(Target pointing data)
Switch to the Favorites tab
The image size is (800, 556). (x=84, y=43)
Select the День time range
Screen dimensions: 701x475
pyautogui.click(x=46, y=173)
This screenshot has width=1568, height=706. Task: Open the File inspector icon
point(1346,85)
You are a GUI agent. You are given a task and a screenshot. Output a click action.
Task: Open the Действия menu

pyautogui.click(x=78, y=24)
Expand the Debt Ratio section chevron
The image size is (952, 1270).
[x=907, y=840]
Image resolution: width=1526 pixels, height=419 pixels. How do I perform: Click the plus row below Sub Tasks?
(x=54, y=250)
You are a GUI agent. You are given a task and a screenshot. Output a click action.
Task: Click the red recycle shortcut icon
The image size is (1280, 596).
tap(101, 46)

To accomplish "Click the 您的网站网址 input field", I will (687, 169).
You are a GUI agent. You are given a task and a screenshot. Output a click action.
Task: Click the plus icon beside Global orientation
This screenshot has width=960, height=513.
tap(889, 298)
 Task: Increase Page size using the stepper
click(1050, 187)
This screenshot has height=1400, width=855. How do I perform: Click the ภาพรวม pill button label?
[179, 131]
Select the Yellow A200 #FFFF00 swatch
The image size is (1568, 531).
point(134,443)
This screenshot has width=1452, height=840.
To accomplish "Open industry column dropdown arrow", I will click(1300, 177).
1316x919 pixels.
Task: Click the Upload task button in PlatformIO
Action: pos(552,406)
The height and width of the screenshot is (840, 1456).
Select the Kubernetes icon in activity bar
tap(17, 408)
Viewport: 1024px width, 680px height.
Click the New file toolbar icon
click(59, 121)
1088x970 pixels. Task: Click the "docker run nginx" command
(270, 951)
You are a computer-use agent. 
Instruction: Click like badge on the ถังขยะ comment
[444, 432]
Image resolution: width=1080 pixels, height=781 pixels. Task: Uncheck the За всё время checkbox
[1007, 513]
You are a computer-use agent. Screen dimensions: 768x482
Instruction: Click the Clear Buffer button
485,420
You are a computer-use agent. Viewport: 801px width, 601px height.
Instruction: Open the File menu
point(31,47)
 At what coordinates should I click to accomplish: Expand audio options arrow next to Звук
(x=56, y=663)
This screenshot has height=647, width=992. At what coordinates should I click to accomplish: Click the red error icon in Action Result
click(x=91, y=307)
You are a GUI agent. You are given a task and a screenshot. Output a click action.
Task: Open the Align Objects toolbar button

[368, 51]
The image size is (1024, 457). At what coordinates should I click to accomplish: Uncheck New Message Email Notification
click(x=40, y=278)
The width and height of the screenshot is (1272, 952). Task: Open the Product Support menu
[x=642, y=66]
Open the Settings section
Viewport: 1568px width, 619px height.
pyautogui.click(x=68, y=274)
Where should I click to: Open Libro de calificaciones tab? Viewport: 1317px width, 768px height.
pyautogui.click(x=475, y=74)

:: Stated problem ::
Reproduce the entire listing above verbatim, line for line.

:: Result for this exercise ::
Switch to the Favorites tab
The image size is (800, 556). (x=84, y=43)
Select the День time range
Screen dimensions: 701x475
pyautogui.click(x=46, y=173)
This screenshot has width=1568, height=706. Task: Open the File inspector icon
point(1346,85)
You are a GUI agent. You are given a task and a screenshot. Output a click action.
Task: Open the Действия menu

pyautogui.click(x=78, y=24)
Expand the Debt Ratio section chevron
The image size is (952, 1270).
[x=907, y=840]
Image resolution: width=1526 pixels, height=419 pixels. How do I perform: Click the plus row below Sub Tasks?
(x=54, y=250)
You are a GUI agent. You are given a task and a screenshot. Output a click action.
Task: Click the red recycle shortcut icon
The image size is (1280, 596).
tap(101, 46)

To accomplish "Click the 您的网站网址 input field", I will (687, 169).
You are a GUI agent. You are given a task and a screenshot. Output a click action.
Task: Click the plus icon beside Global orientation
This screenshot has width=960, height=513.
tap(889, 298)
 Task: Increase Page size using the stepper
click(1050, 187)
This screenshot has height=1400, width=855. How do I perform: Click the ภาพรวม pill button label?
[179, 131]
Select the Yellow A200 #FFFF00 swatch
The image size is (1568, 531).
point(134,443)
This screenshot has width=1452, height=840.
To accomplish "Open industry column dropdown arrow", I will click(1300, 177).
1316x919 pixels.
Task: Click the Upload task button in PlatformIO
Action: pos(552,406)
The height and width of the screenshot is (840, 1456).
Select the Kubernetes icon in activity bar
tap(17, 408)
Viewport: 1024px width, 680px height.
Click the New file toolbar icon
click(59, 121)
1088x970 pixels. Task: Click the "docker run nginx" command
(270, 951)
You are a computer-use agent. 
Instruction: Click like badge on the ถังขยะ comment
[444, 432]
Image resolution: width=1080 pixels, height=781 pixels. Task: Uncheck the За всё время checkbox
[1007, 513]
You are a computer-use agent. Screen dimensions: 768x482
Instruction: Click the Clear Buffer button
485,420
You are a computer-use agent. Viewport: 801px width, 601px height.
Instruction: Open the File menu
point(31,47)
 At what coordinates should I click to accomplish: Expand audio options arrow next to Звук
(x=56, y=663)
This screenshot has height=647, width=992. At what coordinates should I click to accomplish: Click the red error icon in Action Result
click(x=91, y=307)
You are a GUI agent. You are given a task and a screenshot. Output a click action.
Task: Open the Align Objects toolbar button

[368, 51]
The image size is (1024, 457). At what coordinates should I click to accomplish: Uncheck New Message Email Notification
click(x=40, y=278)
The width and height of the screenshot is (1272, 952). Task: Open the Product Support menu
[x=642, y=66]
Open the Settings section
Viewport: 1568px width, 619px height.
pyautogui.click(x=68, y=274)
Where should I click to: Open Libro de calificaciones tab? Viewport: 1317px width, 768px height.
pyautogui.click(x=475, y=74)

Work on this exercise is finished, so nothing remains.